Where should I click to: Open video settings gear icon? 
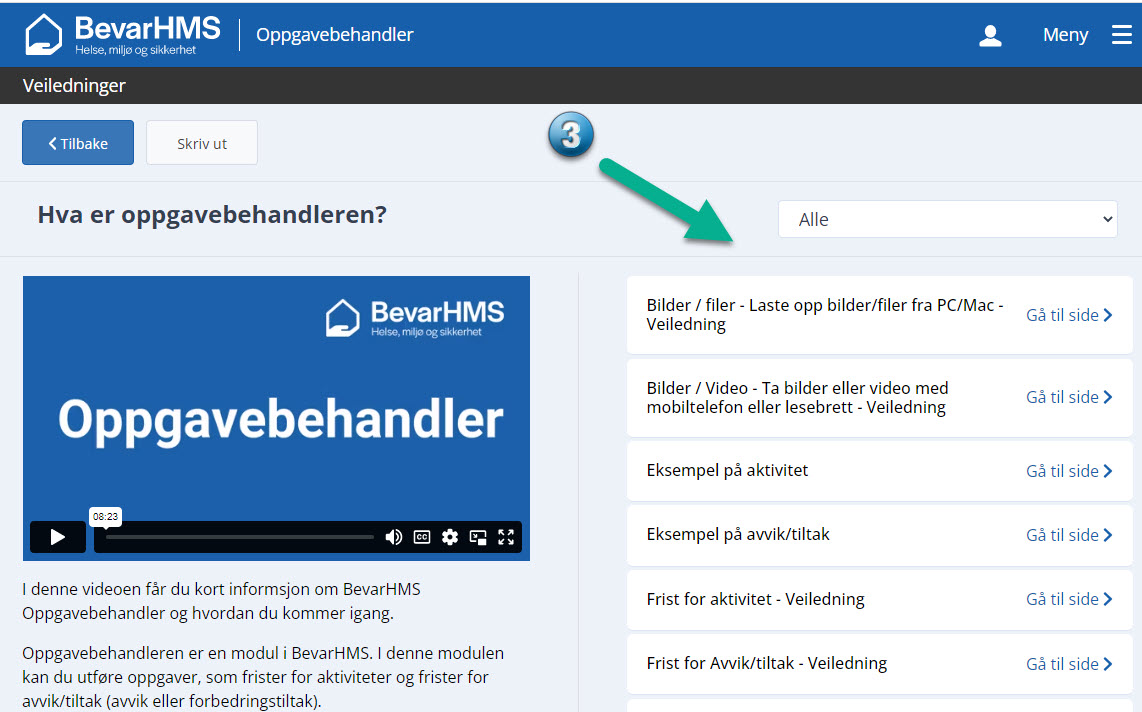(x=450, y=537)
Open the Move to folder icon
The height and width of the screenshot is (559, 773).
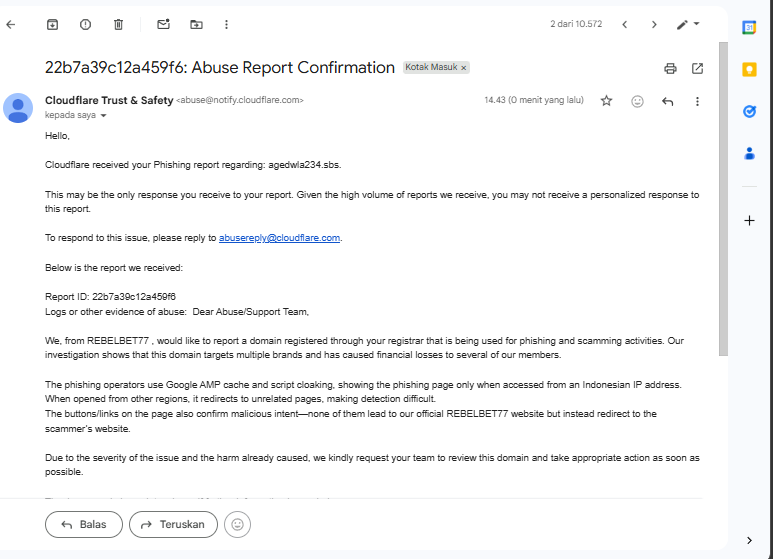196,24
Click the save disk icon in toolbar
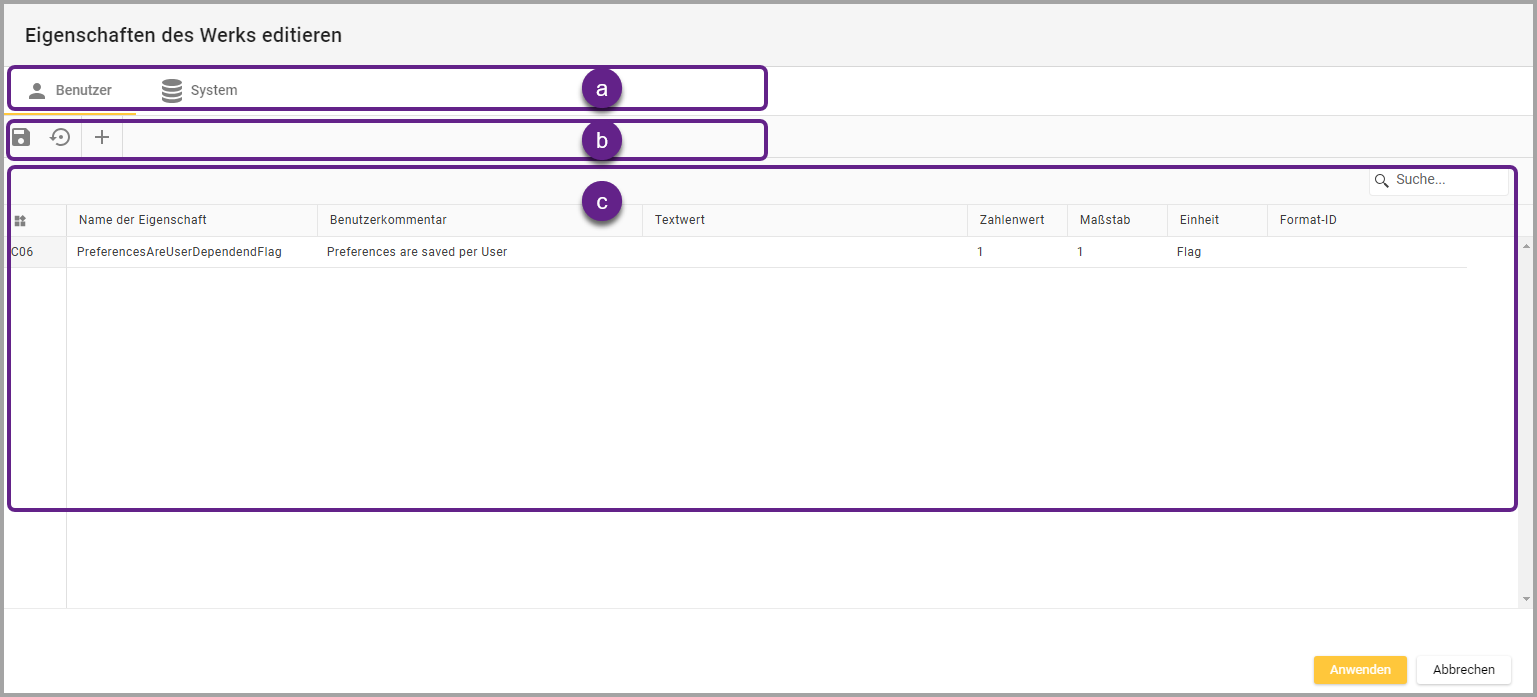Image resolution: width=1537 pixels, height=697 pixels. tap(21, 137)
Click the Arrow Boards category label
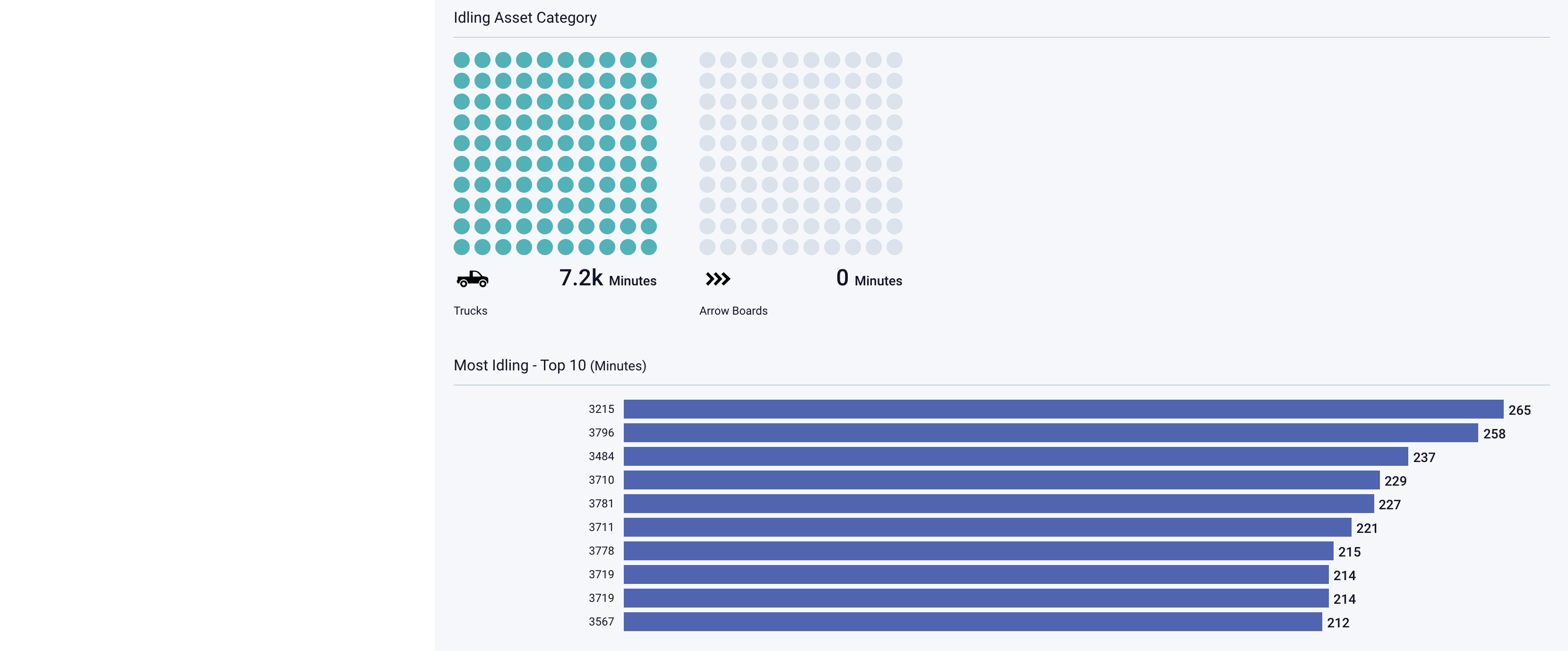The height and width of the screenshot is (651, 1568). [733, 311]
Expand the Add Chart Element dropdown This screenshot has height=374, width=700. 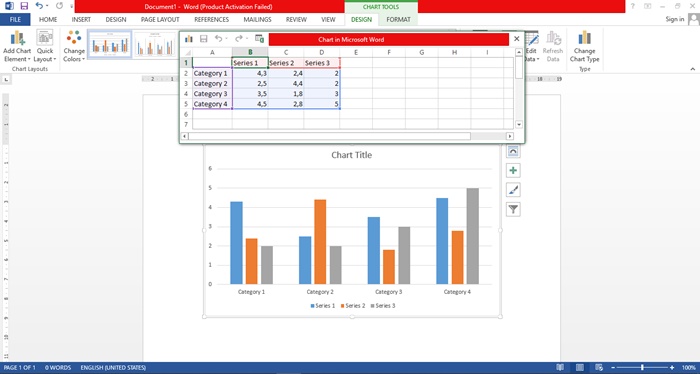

- _About this exercise_
Skip the images and set down the rest of the data unchanged.

- _Your response_
Where should I click to: Open video settings gear icon? 
(x=450, y=537)
Open the Move to folder icon
The height and width of the screenshot is (559, 773).
196,24
Click the save disk icon in toolbar
Image resolution: width=1537 pixels, height=697 pixels. tap(21, 137)
Click the Arrow Boards category label
The height and width of the screenshot is (651, 1568). [733, 311]
Expand the Add Chart Element dropdown This screenshot has height=374, width=700. 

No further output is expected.